The restaurant industry lost a true legend Tuesday when Norman Brinker passed away at the age of 78.
From his first restaurant – a coffee shop known as Brink’s in Dallas in the ‘60s, he went on to launch concepts including Steak & Ale, Bennigan’s and Chili’s. Essentially, Brinker transformed dining out in America by introducing the salad bar and the casual chain, living out the American Dream in the process and , by building a successful company, making it possible for many others to do so as well. He survived a near-fatal polo accident in 1993 that left him partially paralyzed, and worked hard to regain his ability to walk and function. He continued to run Brinker International until 2000, when he stepped down as chairman after growing the company to 1,000 restaurants in nearly 30 countries. Brinker then survived throat cancer, but succumbed to aspirated pneumonia on June 9.

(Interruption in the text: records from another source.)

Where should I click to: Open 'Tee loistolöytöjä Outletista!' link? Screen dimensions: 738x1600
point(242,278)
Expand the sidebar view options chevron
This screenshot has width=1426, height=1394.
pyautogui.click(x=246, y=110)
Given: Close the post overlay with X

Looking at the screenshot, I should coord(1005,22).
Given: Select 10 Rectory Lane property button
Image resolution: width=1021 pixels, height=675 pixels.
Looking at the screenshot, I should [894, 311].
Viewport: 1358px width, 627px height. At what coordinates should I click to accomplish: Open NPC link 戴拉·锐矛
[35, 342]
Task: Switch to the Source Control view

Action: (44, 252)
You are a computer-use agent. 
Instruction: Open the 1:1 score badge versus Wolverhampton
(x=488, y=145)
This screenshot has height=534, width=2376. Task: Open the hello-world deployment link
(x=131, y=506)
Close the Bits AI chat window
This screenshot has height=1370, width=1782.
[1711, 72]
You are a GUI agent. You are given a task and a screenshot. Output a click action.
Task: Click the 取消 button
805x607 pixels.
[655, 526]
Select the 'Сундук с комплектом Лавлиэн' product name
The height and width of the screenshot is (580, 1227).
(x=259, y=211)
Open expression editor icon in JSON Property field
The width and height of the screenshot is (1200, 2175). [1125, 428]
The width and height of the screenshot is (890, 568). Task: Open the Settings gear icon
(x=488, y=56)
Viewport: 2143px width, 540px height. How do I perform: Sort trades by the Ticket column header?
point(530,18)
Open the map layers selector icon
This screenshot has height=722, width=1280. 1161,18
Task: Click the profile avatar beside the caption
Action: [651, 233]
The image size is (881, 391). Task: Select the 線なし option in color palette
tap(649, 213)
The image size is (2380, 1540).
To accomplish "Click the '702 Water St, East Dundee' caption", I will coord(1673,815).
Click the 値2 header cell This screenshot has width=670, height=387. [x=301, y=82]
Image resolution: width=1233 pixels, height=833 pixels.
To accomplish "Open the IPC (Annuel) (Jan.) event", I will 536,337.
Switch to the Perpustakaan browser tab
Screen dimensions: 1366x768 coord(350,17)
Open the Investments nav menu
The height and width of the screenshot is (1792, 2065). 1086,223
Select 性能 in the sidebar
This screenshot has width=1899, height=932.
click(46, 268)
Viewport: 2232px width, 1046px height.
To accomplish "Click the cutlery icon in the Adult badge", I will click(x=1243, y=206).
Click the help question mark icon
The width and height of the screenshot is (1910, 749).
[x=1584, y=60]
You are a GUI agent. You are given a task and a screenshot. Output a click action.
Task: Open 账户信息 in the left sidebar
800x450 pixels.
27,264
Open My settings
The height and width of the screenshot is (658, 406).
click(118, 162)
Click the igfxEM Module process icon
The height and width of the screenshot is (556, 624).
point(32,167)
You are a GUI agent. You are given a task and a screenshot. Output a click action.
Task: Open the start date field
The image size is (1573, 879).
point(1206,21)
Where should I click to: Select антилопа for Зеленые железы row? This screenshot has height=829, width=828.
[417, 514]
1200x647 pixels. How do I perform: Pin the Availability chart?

If you haven’t read his book – On the Brink: The Life and Leadership of Norman Brinker (Summit Publishing, 1996) – you should. It illuminates many crucial lessons about trial and error, listening to the guest and savvy people management, all of which is particularly relevant today.
Much will be said and written about Norman Brinker in the coming days and weeks. If you didn’t know him, be sure to listen and learn. His is a story every bar and restaurant operator should know. If you did know him, my condolences. He will be sorely missed.
Stop by a Chili’s this week and raise a Presidente Margarita to a legend in this industry. I know I will.